→ REQUIRED WORK
For each line below that contains the string "node", copy that line.

→ DATA SUPPLIED
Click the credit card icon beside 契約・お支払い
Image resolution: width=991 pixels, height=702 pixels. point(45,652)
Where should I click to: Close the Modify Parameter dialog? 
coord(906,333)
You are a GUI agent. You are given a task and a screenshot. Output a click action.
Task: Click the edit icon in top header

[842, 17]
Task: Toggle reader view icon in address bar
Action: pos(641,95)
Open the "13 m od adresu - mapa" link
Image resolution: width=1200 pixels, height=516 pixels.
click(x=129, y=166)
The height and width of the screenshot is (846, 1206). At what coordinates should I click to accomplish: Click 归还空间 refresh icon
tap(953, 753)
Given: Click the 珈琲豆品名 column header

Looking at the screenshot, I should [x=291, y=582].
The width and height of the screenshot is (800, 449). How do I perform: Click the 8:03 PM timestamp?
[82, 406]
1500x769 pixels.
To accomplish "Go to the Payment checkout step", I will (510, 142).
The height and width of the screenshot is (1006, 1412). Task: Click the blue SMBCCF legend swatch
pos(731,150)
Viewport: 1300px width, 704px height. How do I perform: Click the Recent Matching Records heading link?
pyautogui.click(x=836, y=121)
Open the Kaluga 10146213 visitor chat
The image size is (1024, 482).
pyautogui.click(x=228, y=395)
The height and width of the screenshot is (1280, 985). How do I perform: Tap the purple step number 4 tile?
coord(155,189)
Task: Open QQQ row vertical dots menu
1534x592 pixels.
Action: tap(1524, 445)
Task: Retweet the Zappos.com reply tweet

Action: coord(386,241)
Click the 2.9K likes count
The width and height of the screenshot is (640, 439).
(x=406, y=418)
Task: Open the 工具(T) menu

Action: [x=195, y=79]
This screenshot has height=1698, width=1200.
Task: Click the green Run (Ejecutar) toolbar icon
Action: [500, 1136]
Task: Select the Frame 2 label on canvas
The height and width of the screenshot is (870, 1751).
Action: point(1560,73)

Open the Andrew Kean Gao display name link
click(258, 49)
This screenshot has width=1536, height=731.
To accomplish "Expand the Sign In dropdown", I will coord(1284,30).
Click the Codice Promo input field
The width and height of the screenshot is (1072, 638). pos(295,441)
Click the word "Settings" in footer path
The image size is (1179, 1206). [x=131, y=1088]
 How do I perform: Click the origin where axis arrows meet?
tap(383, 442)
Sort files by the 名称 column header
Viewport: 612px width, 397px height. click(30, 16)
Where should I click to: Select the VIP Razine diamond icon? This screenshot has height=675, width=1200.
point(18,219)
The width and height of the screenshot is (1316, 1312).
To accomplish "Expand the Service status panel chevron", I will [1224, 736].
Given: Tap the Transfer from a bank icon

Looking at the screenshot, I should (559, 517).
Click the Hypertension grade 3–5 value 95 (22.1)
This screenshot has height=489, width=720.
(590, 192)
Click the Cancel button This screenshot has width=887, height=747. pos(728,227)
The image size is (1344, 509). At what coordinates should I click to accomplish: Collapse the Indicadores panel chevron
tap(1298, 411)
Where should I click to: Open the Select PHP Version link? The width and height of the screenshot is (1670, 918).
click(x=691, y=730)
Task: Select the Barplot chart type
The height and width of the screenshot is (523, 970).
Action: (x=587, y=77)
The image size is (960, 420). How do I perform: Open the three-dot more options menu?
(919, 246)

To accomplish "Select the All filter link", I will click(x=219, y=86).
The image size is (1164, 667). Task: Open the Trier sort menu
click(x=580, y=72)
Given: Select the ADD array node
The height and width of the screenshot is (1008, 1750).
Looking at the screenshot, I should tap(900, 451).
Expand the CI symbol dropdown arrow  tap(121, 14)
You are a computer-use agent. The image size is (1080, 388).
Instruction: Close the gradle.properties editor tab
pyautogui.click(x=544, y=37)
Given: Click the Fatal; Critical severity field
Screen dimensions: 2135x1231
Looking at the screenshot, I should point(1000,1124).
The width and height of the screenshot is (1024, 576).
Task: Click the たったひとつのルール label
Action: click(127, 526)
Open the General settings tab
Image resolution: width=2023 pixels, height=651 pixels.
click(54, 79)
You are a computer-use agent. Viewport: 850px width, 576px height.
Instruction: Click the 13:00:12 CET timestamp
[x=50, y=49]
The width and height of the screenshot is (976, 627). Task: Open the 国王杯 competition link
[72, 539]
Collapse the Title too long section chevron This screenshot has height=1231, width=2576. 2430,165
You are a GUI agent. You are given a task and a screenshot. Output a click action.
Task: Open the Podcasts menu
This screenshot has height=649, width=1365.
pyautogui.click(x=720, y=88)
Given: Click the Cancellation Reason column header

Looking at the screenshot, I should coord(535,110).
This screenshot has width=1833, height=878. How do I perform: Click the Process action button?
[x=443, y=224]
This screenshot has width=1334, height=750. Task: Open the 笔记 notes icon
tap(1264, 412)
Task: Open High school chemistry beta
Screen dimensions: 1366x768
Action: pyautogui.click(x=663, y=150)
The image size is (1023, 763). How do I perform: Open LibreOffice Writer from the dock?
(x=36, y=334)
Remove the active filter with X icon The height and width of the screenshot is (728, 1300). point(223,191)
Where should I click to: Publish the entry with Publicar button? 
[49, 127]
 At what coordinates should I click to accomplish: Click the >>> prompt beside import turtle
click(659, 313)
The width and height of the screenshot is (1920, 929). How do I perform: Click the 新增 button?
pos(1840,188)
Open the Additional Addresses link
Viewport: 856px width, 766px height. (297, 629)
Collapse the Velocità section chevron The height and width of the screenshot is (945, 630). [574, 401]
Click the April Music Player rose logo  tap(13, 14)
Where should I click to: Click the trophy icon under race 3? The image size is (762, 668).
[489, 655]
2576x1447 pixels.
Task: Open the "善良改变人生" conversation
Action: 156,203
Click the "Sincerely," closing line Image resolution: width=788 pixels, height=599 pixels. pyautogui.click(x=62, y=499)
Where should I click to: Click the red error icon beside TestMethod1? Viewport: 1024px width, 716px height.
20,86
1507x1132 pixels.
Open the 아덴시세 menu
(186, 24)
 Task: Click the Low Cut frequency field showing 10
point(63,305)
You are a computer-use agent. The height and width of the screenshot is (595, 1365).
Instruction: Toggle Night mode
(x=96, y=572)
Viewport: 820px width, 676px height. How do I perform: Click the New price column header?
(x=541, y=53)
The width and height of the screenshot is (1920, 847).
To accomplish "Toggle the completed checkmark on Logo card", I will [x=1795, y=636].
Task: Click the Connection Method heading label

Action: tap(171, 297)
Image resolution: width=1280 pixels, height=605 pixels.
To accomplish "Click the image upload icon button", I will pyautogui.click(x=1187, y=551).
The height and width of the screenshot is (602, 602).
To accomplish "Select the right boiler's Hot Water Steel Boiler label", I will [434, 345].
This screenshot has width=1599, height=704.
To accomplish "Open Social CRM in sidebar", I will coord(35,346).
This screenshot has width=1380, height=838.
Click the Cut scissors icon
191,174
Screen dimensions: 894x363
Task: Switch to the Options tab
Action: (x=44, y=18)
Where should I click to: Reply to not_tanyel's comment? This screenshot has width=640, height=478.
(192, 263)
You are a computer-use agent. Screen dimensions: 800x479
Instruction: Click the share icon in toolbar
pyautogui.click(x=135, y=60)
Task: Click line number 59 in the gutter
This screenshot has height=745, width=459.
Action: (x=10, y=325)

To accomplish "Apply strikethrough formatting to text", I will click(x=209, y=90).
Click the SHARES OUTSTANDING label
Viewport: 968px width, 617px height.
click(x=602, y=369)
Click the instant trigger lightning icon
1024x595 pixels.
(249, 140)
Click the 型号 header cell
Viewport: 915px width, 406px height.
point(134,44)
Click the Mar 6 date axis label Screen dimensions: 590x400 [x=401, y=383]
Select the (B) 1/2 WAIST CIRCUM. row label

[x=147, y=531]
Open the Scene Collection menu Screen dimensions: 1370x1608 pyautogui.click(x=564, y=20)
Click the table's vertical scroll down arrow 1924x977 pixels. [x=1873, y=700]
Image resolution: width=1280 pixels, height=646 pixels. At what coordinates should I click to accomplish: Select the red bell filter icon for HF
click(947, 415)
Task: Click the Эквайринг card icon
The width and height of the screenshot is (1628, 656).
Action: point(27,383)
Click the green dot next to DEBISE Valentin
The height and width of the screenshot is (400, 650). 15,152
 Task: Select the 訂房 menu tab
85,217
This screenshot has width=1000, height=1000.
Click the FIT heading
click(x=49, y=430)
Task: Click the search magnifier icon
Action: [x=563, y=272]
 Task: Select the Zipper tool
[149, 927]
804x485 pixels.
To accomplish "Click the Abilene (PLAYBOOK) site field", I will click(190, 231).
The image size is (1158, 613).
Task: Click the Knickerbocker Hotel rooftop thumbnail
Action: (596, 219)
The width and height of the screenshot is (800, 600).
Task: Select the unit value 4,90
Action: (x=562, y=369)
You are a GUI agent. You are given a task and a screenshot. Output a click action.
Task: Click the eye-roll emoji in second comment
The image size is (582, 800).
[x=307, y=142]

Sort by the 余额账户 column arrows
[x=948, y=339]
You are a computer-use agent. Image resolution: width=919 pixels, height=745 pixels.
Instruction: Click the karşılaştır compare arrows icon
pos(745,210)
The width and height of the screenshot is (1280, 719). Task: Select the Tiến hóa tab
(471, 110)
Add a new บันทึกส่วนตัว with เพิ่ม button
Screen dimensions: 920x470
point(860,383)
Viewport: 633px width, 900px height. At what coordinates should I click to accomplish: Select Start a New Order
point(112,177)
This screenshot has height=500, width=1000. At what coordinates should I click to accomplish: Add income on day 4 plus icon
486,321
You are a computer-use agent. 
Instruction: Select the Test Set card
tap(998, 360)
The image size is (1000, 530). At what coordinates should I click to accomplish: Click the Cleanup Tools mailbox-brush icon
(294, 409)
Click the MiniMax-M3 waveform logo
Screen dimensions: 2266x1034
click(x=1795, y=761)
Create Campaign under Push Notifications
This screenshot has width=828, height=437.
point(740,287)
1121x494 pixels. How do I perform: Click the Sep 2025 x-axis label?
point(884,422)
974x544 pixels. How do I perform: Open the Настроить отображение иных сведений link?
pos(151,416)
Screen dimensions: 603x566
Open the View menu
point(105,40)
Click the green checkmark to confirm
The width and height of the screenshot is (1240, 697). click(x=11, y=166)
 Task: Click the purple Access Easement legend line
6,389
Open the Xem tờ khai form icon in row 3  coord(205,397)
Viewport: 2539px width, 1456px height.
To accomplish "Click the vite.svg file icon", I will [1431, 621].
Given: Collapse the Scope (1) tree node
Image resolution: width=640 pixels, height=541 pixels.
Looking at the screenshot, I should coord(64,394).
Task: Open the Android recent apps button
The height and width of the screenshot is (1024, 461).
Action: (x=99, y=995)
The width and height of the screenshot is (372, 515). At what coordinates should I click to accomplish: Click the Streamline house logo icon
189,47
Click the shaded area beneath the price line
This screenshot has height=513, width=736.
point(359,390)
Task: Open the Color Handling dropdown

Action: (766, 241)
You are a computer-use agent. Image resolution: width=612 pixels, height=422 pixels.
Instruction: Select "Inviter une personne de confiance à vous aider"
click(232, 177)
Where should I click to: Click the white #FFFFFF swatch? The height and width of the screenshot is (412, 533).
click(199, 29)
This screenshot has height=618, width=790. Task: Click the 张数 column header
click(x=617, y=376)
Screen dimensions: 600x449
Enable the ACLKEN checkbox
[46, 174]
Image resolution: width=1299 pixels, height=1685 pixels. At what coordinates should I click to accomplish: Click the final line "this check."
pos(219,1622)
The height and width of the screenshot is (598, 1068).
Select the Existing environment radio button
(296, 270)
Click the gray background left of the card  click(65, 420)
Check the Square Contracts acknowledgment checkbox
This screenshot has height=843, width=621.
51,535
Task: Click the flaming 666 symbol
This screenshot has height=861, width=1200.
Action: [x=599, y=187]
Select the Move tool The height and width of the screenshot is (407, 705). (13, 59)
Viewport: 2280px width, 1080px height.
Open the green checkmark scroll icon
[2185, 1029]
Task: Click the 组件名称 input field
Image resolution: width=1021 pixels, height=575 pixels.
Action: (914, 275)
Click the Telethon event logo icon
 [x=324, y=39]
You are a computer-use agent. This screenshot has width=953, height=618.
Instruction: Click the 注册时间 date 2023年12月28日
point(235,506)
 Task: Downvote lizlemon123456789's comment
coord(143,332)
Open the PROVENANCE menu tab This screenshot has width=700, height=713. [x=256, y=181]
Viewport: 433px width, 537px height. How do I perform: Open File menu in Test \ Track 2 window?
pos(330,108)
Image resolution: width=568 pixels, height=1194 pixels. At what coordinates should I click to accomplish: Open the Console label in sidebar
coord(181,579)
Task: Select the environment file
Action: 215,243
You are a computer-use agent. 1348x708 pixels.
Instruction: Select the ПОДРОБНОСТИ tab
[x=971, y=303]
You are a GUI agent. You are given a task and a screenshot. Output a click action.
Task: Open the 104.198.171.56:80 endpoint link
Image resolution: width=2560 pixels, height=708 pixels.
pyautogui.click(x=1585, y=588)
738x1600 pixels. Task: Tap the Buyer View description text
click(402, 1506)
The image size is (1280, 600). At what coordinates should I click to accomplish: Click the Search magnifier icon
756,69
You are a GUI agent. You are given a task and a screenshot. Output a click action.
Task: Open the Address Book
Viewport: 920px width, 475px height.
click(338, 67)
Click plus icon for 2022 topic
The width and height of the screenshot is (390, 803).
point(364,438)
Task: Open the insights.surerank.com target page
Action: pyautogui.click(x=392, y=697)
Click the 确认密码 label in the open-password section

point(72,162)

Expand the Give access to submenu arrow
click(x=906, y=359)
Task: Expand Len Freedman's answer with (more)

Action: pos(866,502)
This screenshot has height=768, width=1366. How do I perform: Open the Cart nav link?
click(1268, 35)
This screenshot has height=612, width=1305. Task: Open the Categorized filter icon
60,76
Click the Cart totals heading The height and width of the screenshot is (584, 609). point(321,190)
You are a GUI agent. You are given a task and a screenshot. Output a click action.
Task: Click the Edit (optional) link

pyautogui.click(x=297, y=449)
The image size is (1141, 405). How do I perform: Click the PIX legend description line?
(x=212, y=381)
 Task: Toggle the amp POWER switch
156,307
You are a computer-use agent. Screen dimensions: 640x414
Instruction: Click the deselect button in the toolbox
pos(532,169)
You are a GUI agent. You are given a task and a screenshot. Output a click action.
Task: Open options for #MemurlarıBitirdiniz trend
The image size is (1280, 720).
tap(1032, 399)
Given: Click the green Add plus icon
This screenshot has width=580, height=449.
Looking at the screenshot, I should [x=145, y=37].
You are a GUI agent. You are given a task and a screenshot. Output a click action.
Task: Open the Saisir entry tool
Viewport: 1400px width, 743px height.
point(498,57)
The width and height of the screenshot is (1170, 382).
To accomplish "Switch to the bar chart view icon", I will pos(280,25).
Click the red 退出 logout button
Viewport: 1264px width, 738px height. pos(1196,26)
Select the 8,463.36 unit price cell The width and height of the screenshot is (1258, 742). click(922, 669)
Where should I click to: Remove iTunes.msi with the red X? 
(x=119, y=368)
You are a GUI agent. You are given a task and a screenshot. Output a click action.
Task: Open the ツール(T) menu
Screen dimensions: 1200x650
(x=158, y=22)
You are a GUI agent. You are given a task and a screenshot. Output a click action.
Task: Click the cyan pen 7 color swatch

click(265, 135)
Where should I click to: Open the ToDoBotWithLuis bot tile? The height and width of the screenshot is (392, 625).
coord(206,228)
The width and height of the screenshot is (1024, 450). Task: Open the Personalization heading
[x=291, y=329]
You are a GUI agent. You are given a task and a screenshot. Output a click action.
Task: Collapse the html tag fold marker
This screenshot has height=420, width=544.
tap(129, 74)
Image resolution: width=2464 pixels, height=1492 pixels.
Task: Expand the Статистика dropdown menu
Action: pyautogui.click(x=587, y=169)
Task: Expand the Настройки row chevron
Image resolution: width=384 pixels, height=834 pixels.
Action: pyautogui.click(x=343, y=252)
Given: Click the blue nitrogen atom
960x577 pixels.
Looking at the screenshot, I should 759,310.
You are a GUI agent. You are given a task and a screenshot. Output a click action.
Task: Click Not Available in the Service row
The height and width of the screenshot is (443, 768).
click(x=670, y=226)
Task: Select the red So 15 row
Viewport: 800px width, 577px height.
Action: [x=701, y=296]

→ RESULT
Given: Select the ADD array node
Given: Collapse the Scope (1) tree node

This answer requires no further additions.